Select Harvests shares accelerated their recovery from a four-year low as the almonds group revealed a takeover bid from a Middle Eastern sovereign wealth fund – although the offer had been rejected.
Shares in Select Harvests, which two weeks ago touched their lowest since 2013 amid continued disappointment at a weather damaged crop, closed up 25% in Sydney at Aus$5.27.
The jump followed the group's announcement - as it unveiled a Aus$45m cash raise, from the issue of some 10.7m new shares sold at Aus$4.20 apiece – that it had received an approach from Mubadala Investment Company, the United Arab Emirates sovereign wealth fund, which claims a portfolio valued at $126.7bn.

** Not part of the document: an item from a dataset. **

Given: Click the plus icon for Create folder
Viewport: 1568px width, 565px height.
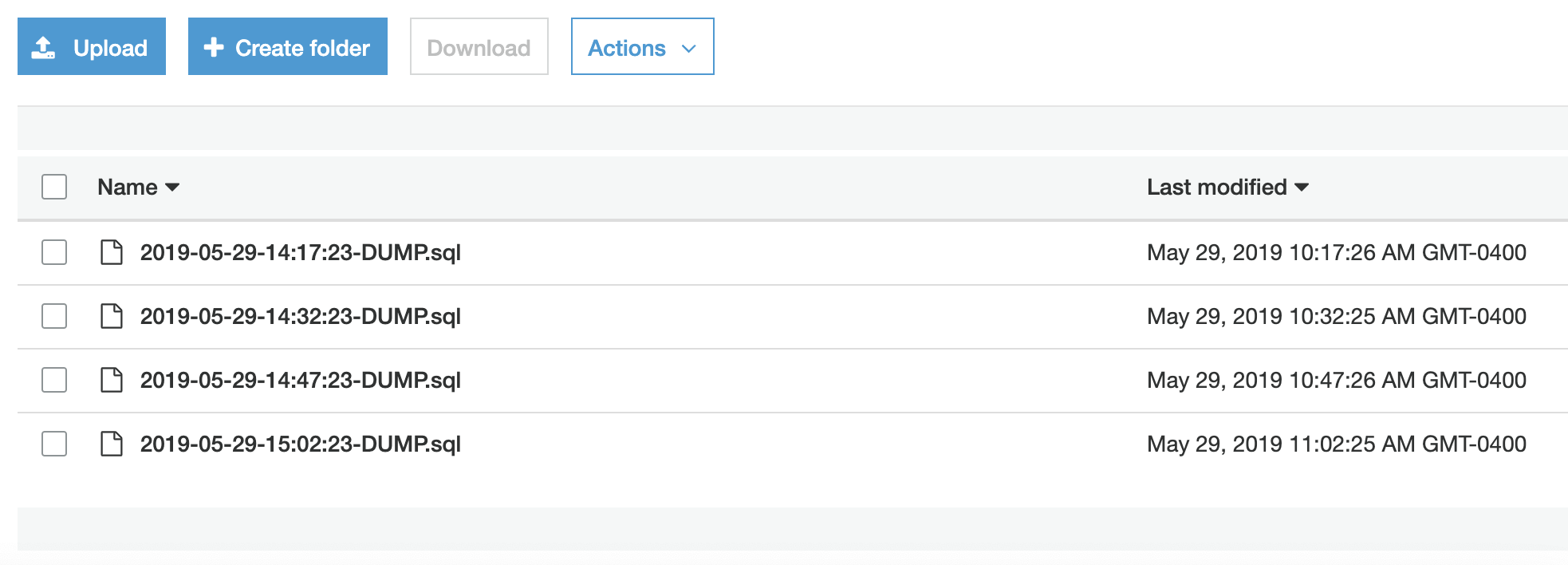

Mubadala had, in an "indicative proposal", offered Aus$5.85 per share for Select Harvests, valuing equity in the almonds grower and trader at Aus$430.6m.

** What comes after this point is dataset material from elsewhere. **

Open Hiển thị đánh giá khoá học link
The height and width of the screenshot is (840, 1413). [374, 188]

However, Select Harvests said that it had rejected the offer from Mubadala – whose current investments range from semiconductors to oil to space travel group Virgin Galactic - and declined a request for due diligence.
The proposed deal "significantly undervalued" Select Harvests, the group said, and was also insufficient to warrant the exclusivity over talks demanded by Mubadala, the almonds group said in a statement.
Select Harvests also flagged "potential risks" in the deal gaining regulatory approval, including from Australia's Foreign Investment Review Board, which oversees foreign investment in the county, and has shown its willingness to reject proposals from foreign suitors in sectors including agriculture.
Two years ago, for instance, its advice prompted the rejection of an initial China-backed plan to by the huge Kidman estates, on a finding of "contrary to the national interest".
Select Harvests said that such factors had "persuaded the board not to engage in the [Mubadala] indicative proposal at its headline value", with the bid rejected on September 25.
"It is possible that Mubadala may revise its indicative proposal," the group said, although adding that it had yet to receive a fresh offer.
Mubadala, which aims to accelerate Abu Dhabi's economic growth "through diverse investments worldwide", has up to now had little direct exposure to agriculture, despite a diverse portfolio of investments in companies ranging from the US-based Viceroy hotels groups to Spanish solar energy group Torresol.
In Australia, it already has investments in energy businesses OMV and Oil Search.
Select Harvests revealed the approach as it unveiled that it had "successfully completed" its fund raise, which managing director Paul Thompson said was designed to "strength the company's balance sheet and provide the financial strength and flexibility to pursue our strategy of optimising investments".
The group said it retained "strong" fundamentals, backed by a growing world almond market, and despite the weather setbacks investors to its harvest prospects.